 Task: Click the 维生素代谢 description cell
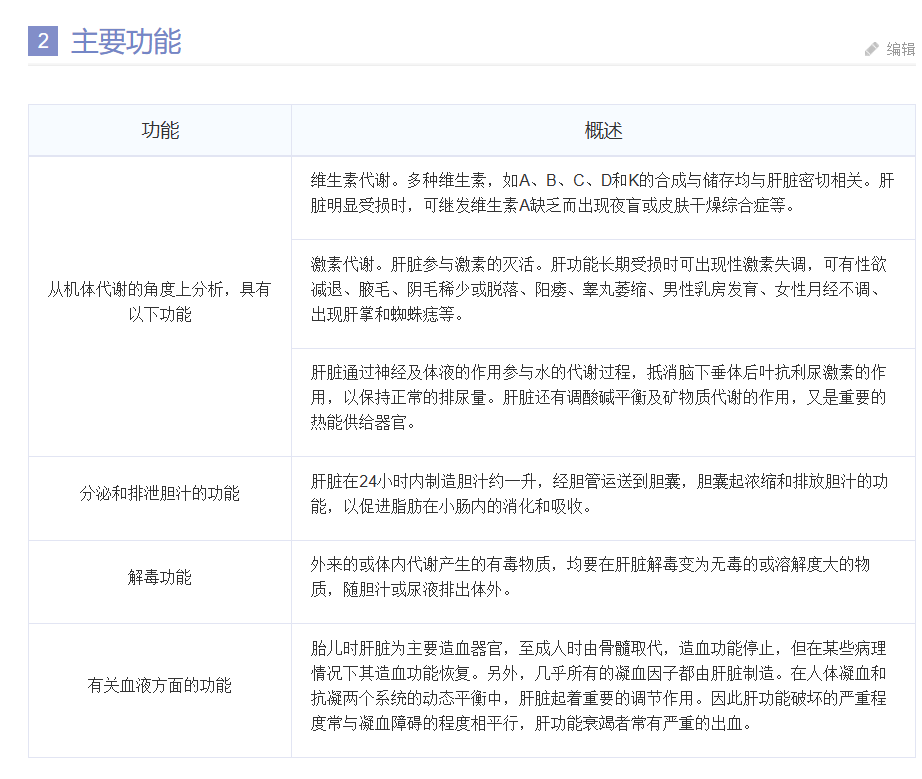602,194
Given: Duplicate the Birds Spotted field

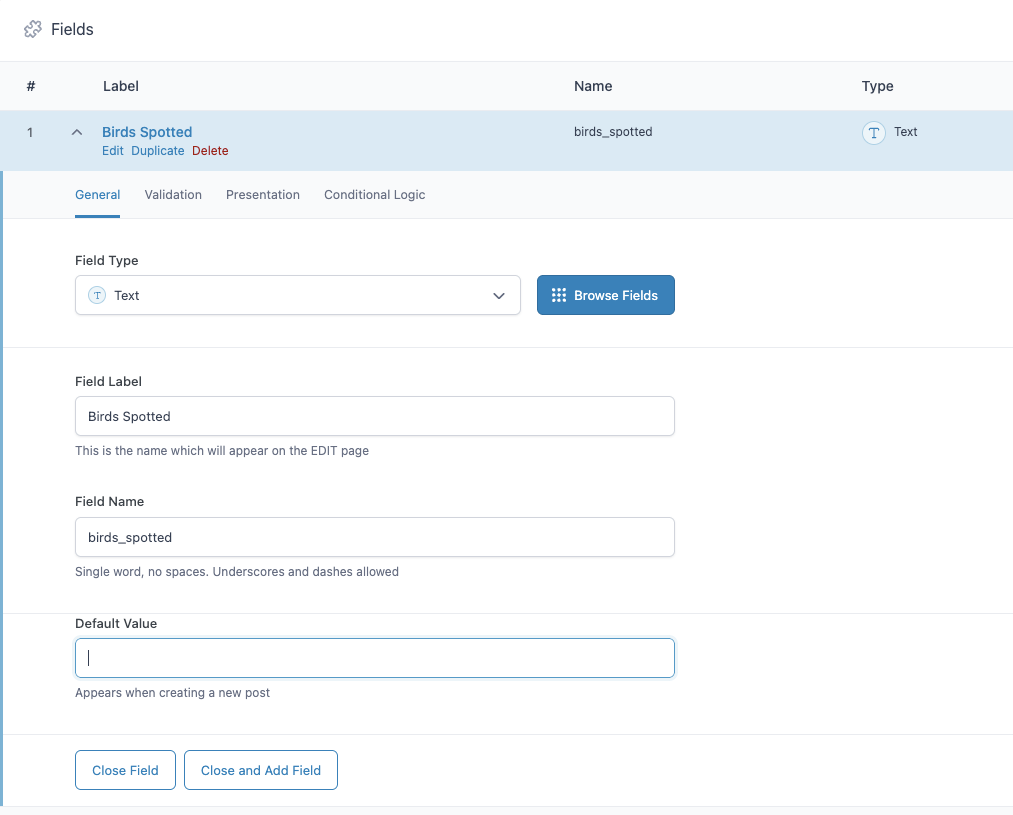Looking at the screenshot, I should (x=158, y=151).
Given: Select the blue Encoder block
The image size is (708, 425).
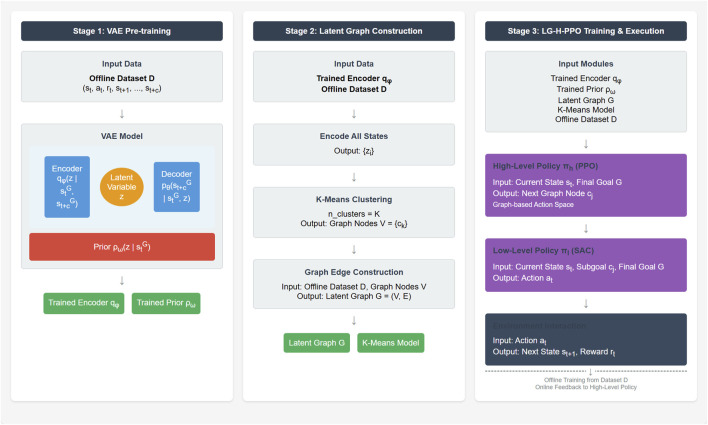Looking at the screenshot, I should pyautogui.click(x=67, y=187).
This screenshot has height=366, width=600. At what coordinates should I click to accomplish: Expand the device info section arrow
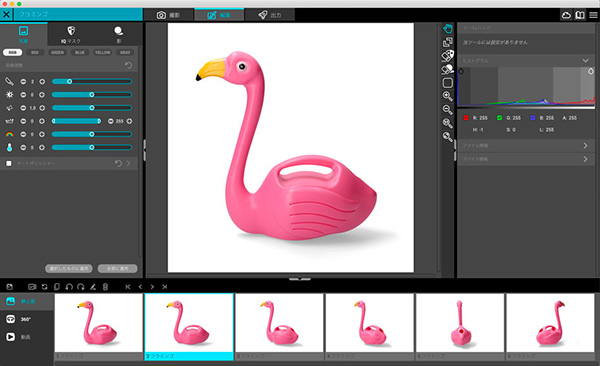[x=585, y=159]
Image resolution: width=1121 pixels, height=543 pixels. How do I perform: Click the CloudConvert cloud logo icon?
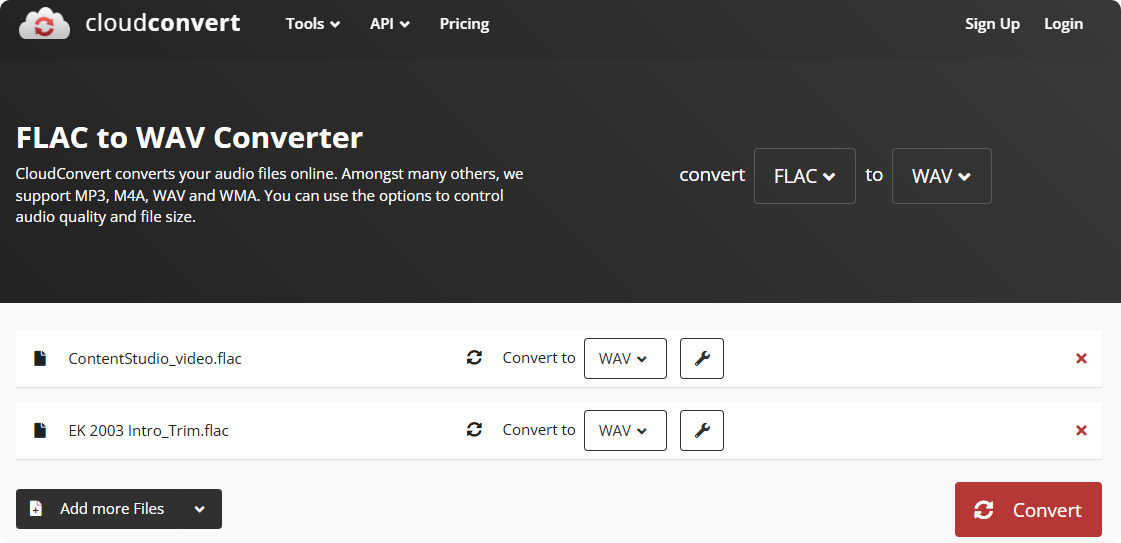(44, 24)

## Brief
In the copy, include every line of the entries above exactly and none of the pictures.

## Response to the exercise
 Task: Click the 维生素代谢 description cell
602,194
Given: Duplicate the Birds Spotted field

Looking at the screenshot, I should (x=158, y=151).
Given: Select the blue Encoder block
The image size is (708, 425).
Looking at the screenshot, I should pyautogui.click(x=67, y=187).
This screenshot has height=366, width=600. At what coordinates should I click to accomplish: Expand the device info section arrow
[x=585, y=159]
Image resolution: width=1121 pixels, height=543 pixels. How do I perform: Click the CloudConvert cloud logo icon?
(44, 24)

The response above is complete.